• Problem to solve: In the text on the Ripon Court shooting, what time and date did Ray and Rod Miller return home and find the man in their backyard?

• Document segment:
#####
Like the Maggiore double murders of February 1978 in Rancho Cordova, the shooting in Ripon Court, February of the year before in Sacramento’s Glenbrook south of La Riviera, has often been linked with EAR. The difference is that the Ripon Court shooter was alone. In the case of the Maggiore double murders two men were seen, though we are not entirely certain if they were truly together. The locations are both off Highway 50 only minutes apart.
But the description of one of the two men out there at La Gloria and La Alegria in Rancho Cordova, and the description of the Ripon Court shooter in Glenbrook, are quite similar. Both were young, around 20 years old, both had oval faces and hair of the same color parted not-so-commonly on the right side.
Both were killers . . .
Ripon Court, south of Highway 50 near the La Riviera area. EAR had struck in La Riviera before. It was one of his early comfort zones. But he had never struck south of Highway 50. Nevertheless, he had come from this direction before. In the case of Number 11 on Grand Rio Circle he had taken her car afterward and parked it at the apartments on Great Falls Way, several blocks away down Occidental, the main road into Glenbrook from La Riviera. This is quite puzzling. It indicates that he came to her house by car or foot from several, several blocks away down here, and then drove the victim’s car back some place from which he could once again escape.
In any case, it underscores he traversed the area south of Highway 50.
In other respects Ripon Court fits EAR’s stalking MO. It was across from a school and park. It was off a fairly central street to the main road (Notre Dame/Julliard) out of there back to La Riviera or Folsom Blvd. It was a cul de sac. EAR frequently struck around them or stalked in them. The yard in which he was first found was the second house. EAR frequently struck the second house from the corner. This may not have been the intended house. It may have been the house behind it on Notre Dame Drive, also a house second from the corner.
Ripon Court marked by an exclamation point in relation to main roads and the other victim locations in La Riviera (marked by their number) and the exclamation point marking where EAR left Victim 11’s car.
The shooting occurred because Ray and his son Rod Miller returned home fairly late one night, about 10:30 p.m., February 16, 1977, and found this young guy — the “lurker”– in their backyard. Rod, 18 years old, chased him. The guy hopped the fence and ran across Ripon Court to the house opposite and disappeared into the shadows of the yard. Rod likewise was close behind. He jumped up upon the fence and there got a bullet in his stomach. That one bullet made 13 holes and left his father begging for his son to live. Thank God he did. Both Ray and Rod helped with details for a police composite.
#####
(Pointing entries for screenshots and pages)
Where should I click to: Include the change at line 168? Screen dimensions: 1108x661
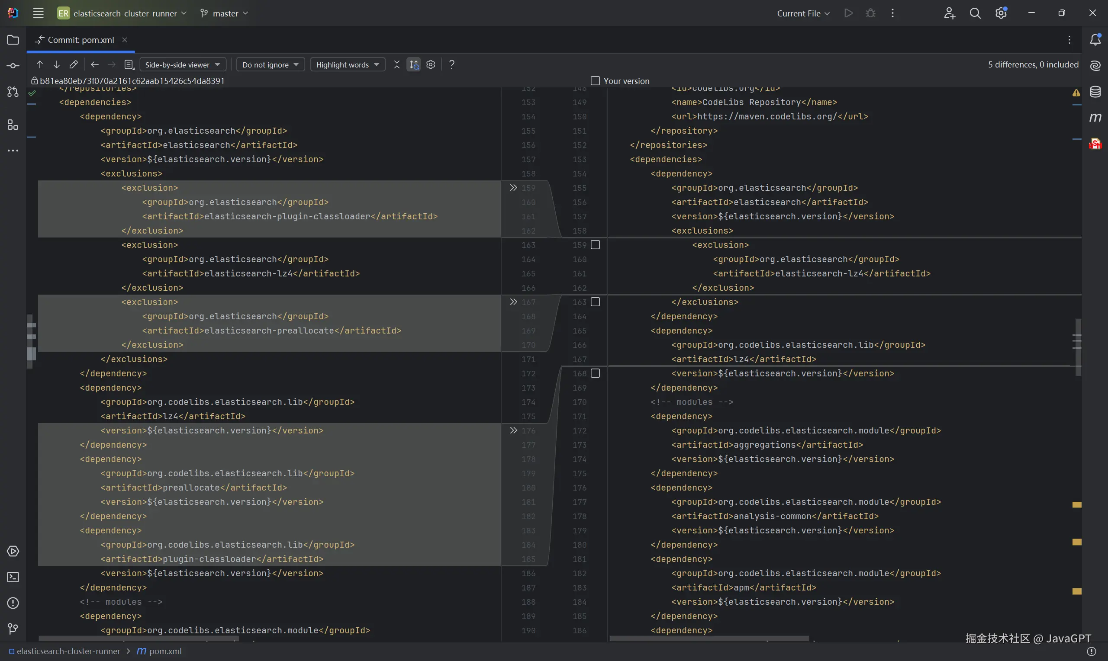[x=595, y=373]
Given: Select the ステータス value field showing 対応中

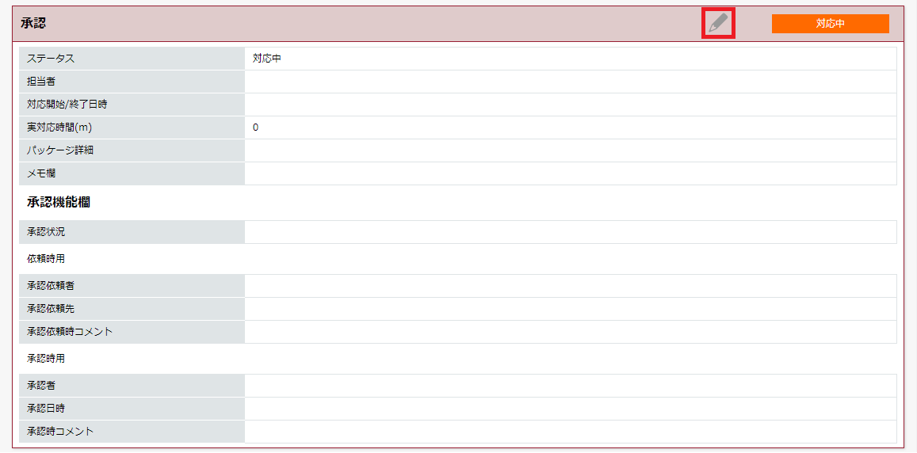Looking at the screenshot, I should (x=570, y=59).
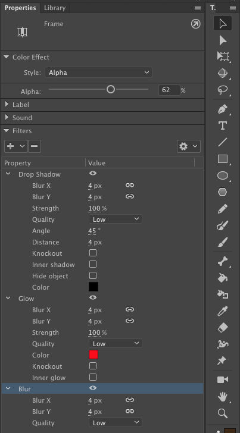Open Drop Shadow Quality dropdown
Image resolution: width=240 pixels, height=433 pixels.
[x=116, y=219]
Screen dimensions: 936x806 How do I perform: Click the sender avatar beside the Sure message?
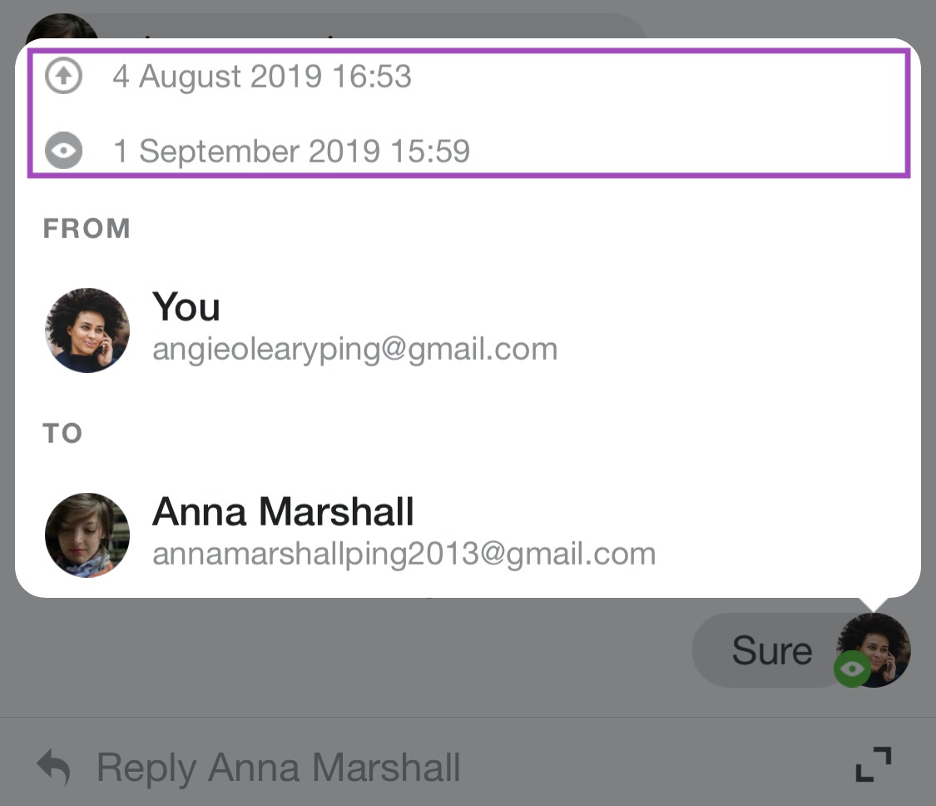click(x=874, y=649)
#####
• Problem solution: About 10:30 p.m. on February 16, 1977.